Rhythms accompany us everywhere. It is difficult to imagine a region where a person does not encounter rhythm. Scientists have long proven that even in the womb, the rhythm of her heart calms and lulls the child. So, when does a person begin to feel the rhythm? It turns out, even before birth!
If the development of the sense of rhythm were considered from the point of view of the development of the sense that a person has always been endowed with, then people would have much fewer complexes and theories of their “rhythmic” inadequacy. The feeling of rhythm is a feeling! How do we develop our senses, for example, the sense of taste, the sense of distinguishing smells? We just feel and analyze!
The only difference between the sense of rhythm and all other senses is that rhythm is directly related to hearing. Rhythmic sensations are, in fact, part of the auditory sensations. That’s why any exercises to develop a sense of rhythm are also aimed at developing hearing. If there is a concept of “innate hearing,” how correct is it to use the concept of “innate rhythm”?
Firstly, when musicians talk about “innate hearing,” they mean a musical gift – a person’s absolute pitch, which helps distinguish the pitch and timbre of sounds with one hundred percent accuracy.
Secondly, if a person acquires a sense of rhythm before he is born, how can it be “unborn”? It can only be in an undeveloped state, at the level of hidden potential. Of course, it is easier to develop a sense of rhythm in childhood, but an adult can do it too.
How to develop a sense of rhythm in a child?
The ideal situation is when parents are involved in the complex development of the child immediately after birth, including rhythmic development. Songs, rhymes, sounds that a mother makes while doing daily gymnastics with her baby – all this can be included in the concept of “developing a sense of rhythm.”

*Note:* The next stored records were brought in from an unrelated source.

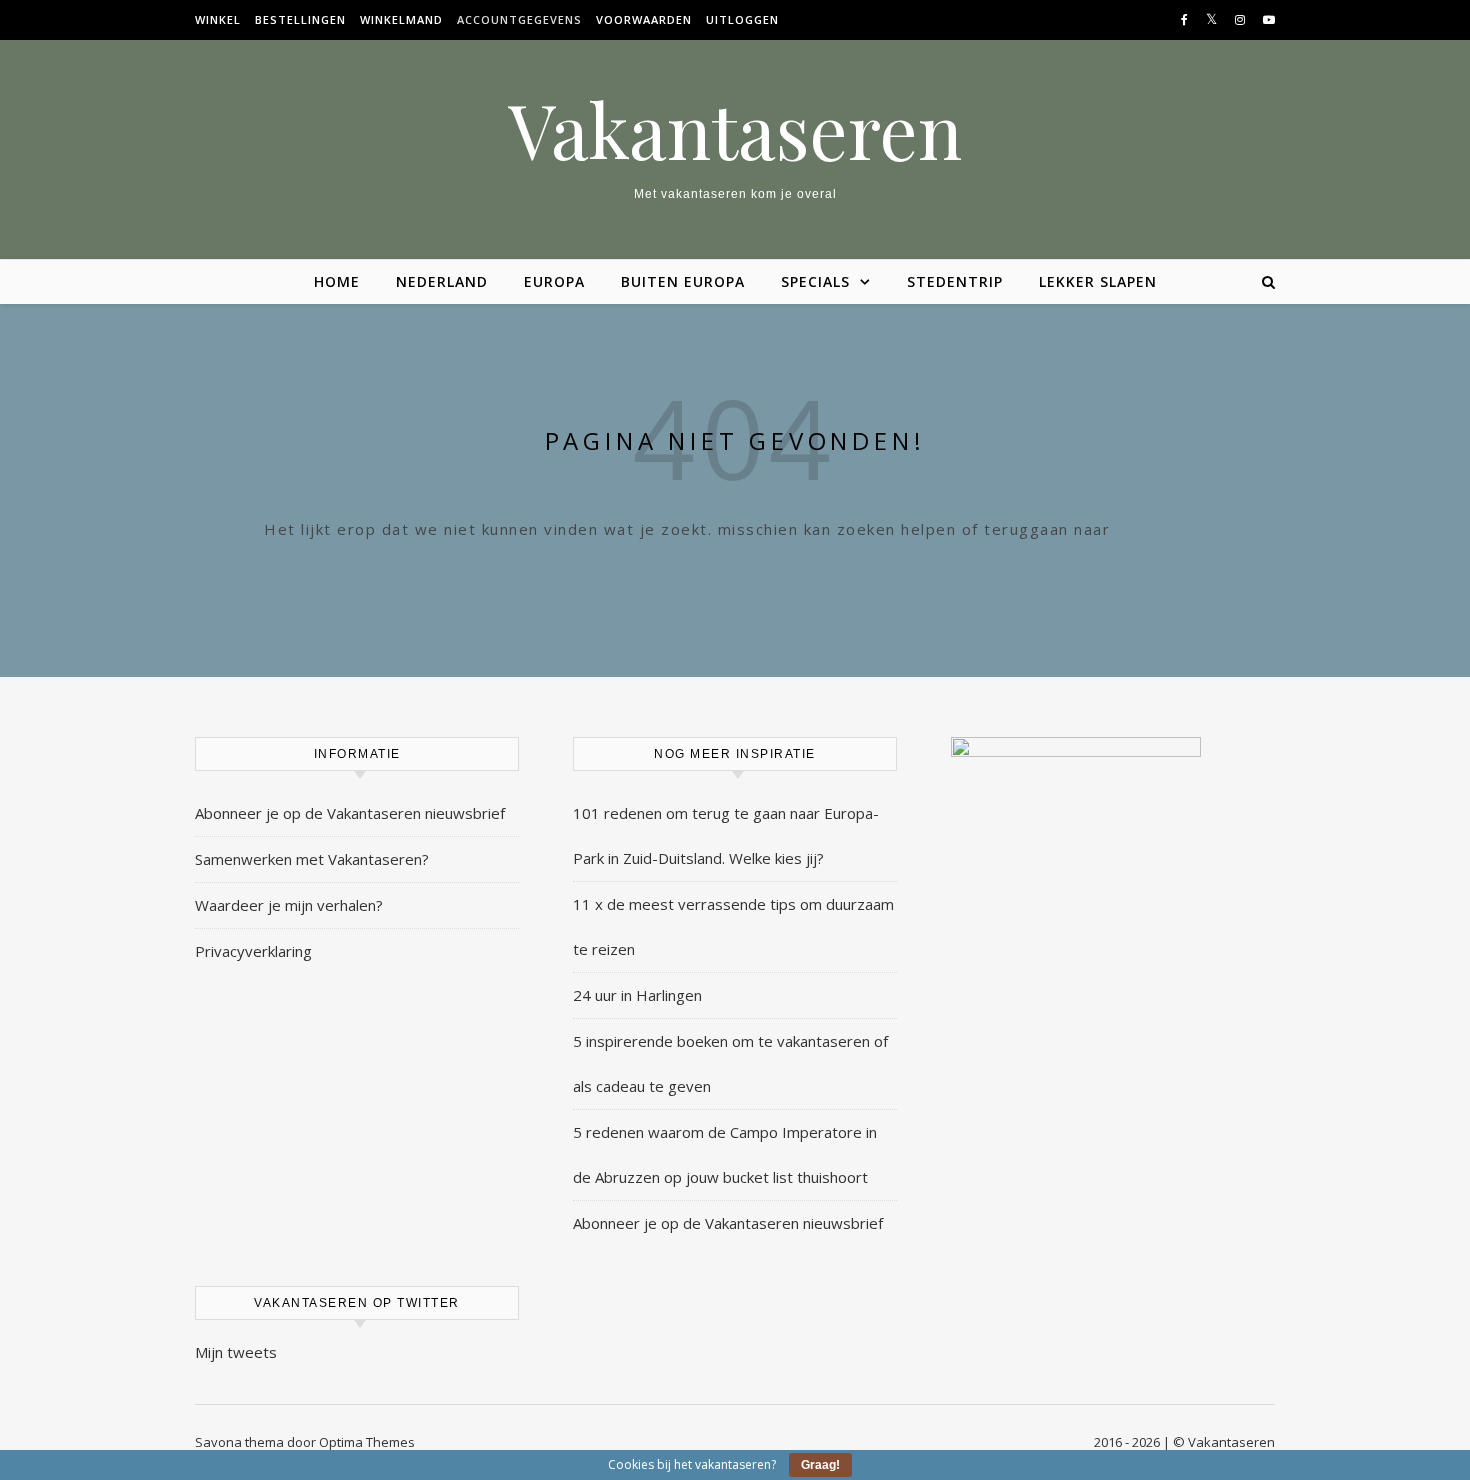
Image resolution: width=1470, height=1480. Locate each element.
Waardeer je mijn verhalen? (289, 905)
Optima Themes (367, 1442)
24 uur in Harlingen (637, 995)
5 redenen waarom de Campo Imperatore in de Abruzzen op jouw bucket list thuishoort (725, 1154)
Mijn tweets (236, 1352)
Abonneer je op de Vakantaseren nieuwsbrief (350, 813)
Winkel (218, 19)
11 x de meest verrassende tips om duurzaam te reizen (733, 926)
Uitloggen (742, 19)
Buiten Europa (683, 281)
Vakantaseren (735, 129)
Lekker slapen (1098, 281)
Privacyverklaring (253, 951)
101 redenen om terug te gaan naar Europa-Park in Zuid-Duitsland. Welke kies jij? (726, 835)
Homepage (1161, 529)
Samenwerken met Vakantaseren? (312, 859)
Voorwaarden (644, 19)
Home (337, 281)
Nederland (442, 281)
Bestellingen (300, 19)
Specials (815, 281)
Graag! (820, 1465)
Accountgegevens (519, 19)
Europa (554, 281)
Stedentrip (955, 281)
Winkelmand (401, 19)
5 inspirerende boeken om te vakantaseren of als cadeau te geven (730, 1063)
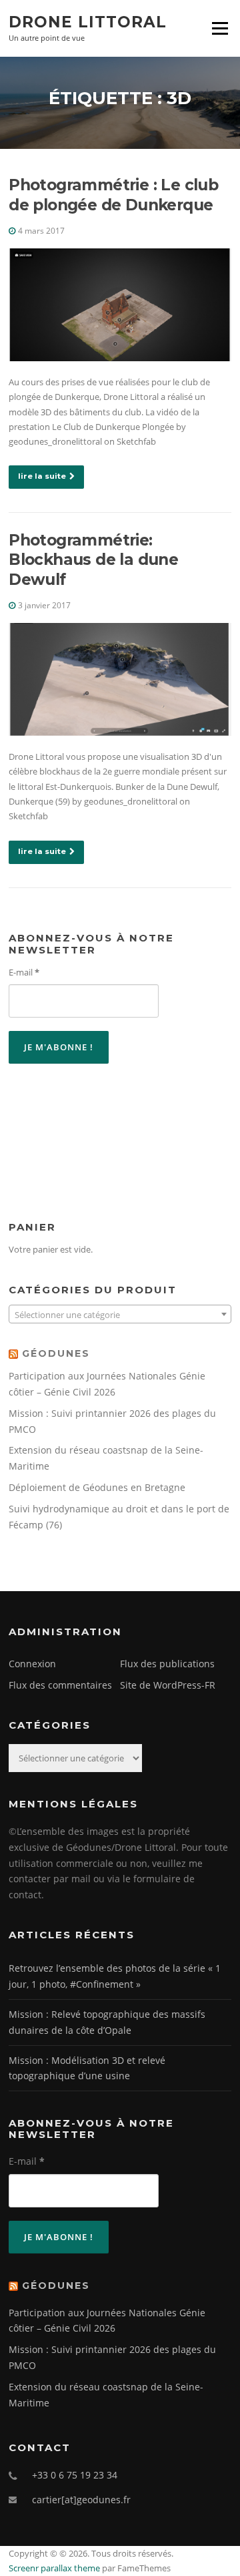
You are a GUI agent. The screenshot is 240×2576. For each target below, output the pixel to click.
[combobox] (120, 1314)
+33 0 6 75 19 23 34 (74, 2474)
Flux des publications (167, 1663)
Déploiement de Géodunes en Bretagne (97, 1487)
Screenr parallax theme (54, 2568)
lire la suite (42, 476)
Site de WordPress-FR (167, 1685)
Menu (219, 28)
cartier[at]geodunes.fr (81, 2499)
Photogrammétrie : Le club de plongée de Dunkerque (113, 195)
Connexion (32, 1663)
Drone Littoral (88, 21)
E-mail (24, 972)
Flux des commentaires (60, 1685)
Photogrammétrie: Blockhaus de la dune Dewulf (93, 560)
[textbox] (120, 1314)
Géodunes (56, 1353)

For older children: preschool and primary school age, you can offer:
- recite poetry with certain emphasis on the strong beat, because a poem is also a rhythmic work;
- recite poetry with clapping or stamping on the strong and weak beats alternately;
- perform basic rhythmic dance movements to music;
- play in a shock and noise orchestra.
Drums, rattles, spoons, bells, triangles, tambourines are the most effective means for developing a sense of rhythm. If you bought one of these instruments for your child and want to practice with it at home on your own, then invite him to repeat after you basic exercises to develop a sense of rhythm: a sequence of identical, uniform strokes or, conversely, strokes in some whimsical rhythm.
How to develop a sense of rhythm as an adult?
The principle of exercises for developing a sense of rhythm in an adult remains unchanged: “listen – analyze – repeat”, only in a more complex “design”. For adults who want to develop their rhythmic sense, there are a few simple rules. Here they are:
- Listen to a lot of different music, and then try to reproduce the melodies you hear with your voice.
- If you know how to play an instrument, then sometimes play with metronome.
- Play different rhythmic patterns you hear by clapping or tapping. Try to raise your level all the time, choosing more and more complex figures.
- Dance, and if you don’t know how, learn to dance: dancing perfectly develops a sense of rhythm.
- Work in pairs or in a group. This applies to dancing, singing, and playing an instrument. If you have the opportunity to play in a band, orchestra, sing in a choir, or dance in a couple, be sure to take it!
It must be said that you need to work purposefully on developing a sense of rhythm – with a business-like approach to this “thing,” the results become noticeable even after one or two workouts. Exercises for developing a sense of rhythm come in varying complexity – some are primitive, others are labor-intensive and “puzzling.” There is no need to be afraid of complex rhythms – you need to understand them, just like mathematical equations.